Opinions may vary on the subject, but before delving too far in, let's first define the difference between the two.
What is Topical Content?
Topical content is timely, relevant content that relates to something current. The obvious advantages to this type of content are that it's of-the-moment and usually, highly searchable.
While topical content is great for achieving a temporary spike in traffic, it tends to have a fleeting appeal. And depending on the topic, you're likely to see the levels of traffic a topical piece generates decrease as time passes and its timeliness diminishes.
Examples of Topical Content:
- Industry news
- Current events
- Company news
- A wrap-up post from a conference you recently attended
What is Evergreen Content?
Evergreen content gets its name from evergreen trees -- such as pine or fir -- that retain their color and needles year round. By the same token, evergreen content is content that remains continually fresh to readers by staying relevant.
According to HubSpot, evergreen content can be defined as "timeless, canonical, and valuable."
Examples of Evergreen Content:
- Interviews with industry experts
- Instructions and tutorials
- History lessons
- Answers to frequently asked questions
The Advantages and Disadvantages of Topical Content
The upside for topical content is that it's more current and could potentially be more 'buzz-worthy.' The downside is that it tends to have a shorter shelf life.
Topical content can come out of the gate hot, but ultimately, it's subject to the same 'churn and burn' lifespan that news stories experience. After all, unless you're a detective working on a cold case, who reads last year's news?
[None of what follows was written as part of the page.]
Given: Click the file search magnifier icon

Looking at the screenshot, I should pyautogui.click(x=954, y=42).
That said, topical content can potentially deliver a big payoff upfront in terms of traffic. Especially if you're quick to write, post, and syndicate via social media, and you have a unique angle on a particular current story.
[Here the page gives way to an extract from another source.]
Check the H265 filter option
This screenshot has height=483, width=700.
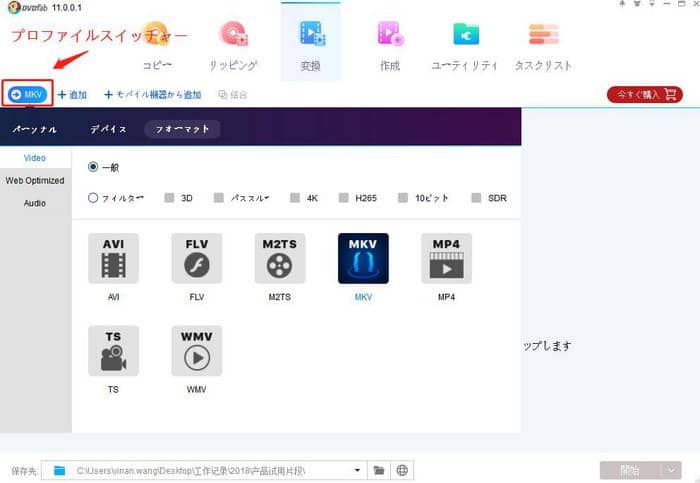345,198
But as you probably know from experience, creating content is time-consuming. You have to research, write, edit and post it over several platforms. Once the content is produced, you have to put in the time to promote it. Doing all of this for a blog post that won't have much of a shelf life is exhausting.
The Advantages and Disadvantages of Evergreen Content
Evergreen content, on the other hand, might not generate the same spike in initial search-ability when it's first published. But this type of content stands the test of time and can often be repurposed and reused. In addition, evergreen content, when executed around a long-tail keyword you want to rank for, is a powerful tool for building your site's SEO.
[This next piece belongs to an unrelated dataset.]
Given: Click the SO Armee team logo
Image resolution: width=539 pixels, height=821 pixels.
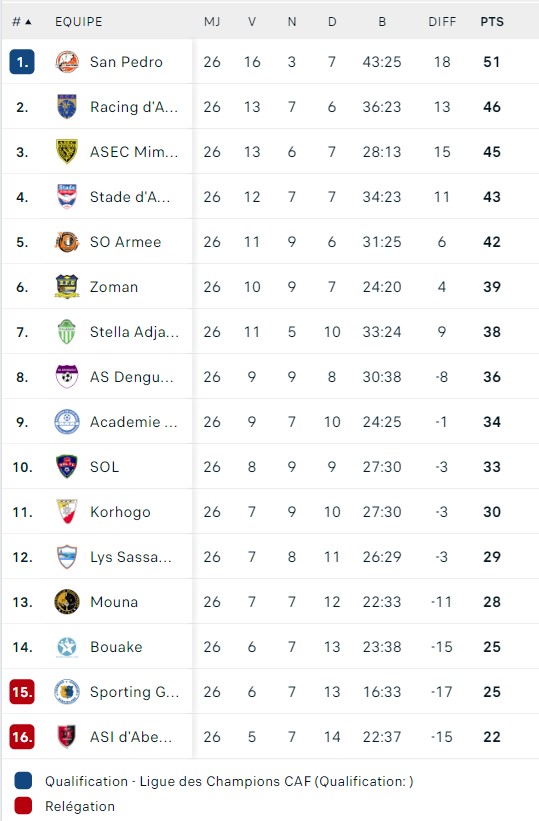Looking at the screenshot, I should 67,242.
So while a piece of evergreen content may not give you as much bang for your buck upfront in terms of traffic volume, it can continue to pay dividends over time, because of its longer lifespan in terms of relevance.
Although, even evergreen content isn't necessarily green forever. And sometimes it's difficult to be evergreen, especially if you work in a constantly changing industry, like social media marketing.
Both types of content offer value and both can be components of a successful integrated content marketing strategy. Ideally your blog should offer visitors some combination of both topical and evergreen content.
But without a full-time content department at your disposal, creating topical blogs gets time-consuming and can lead to burnout pretty quickly. Unless there's a burning need to get your angle out on the latest industry news, or to brag about how your team crushed it at INBOUND, whenever possible, it's probably less labor-intensive, and therefore better, to go evergreen.
The main question to ask yourself when considering whether to go topical or evergreen with a post, is, which approach will provide the biggest boost to your long-term marketing strategy?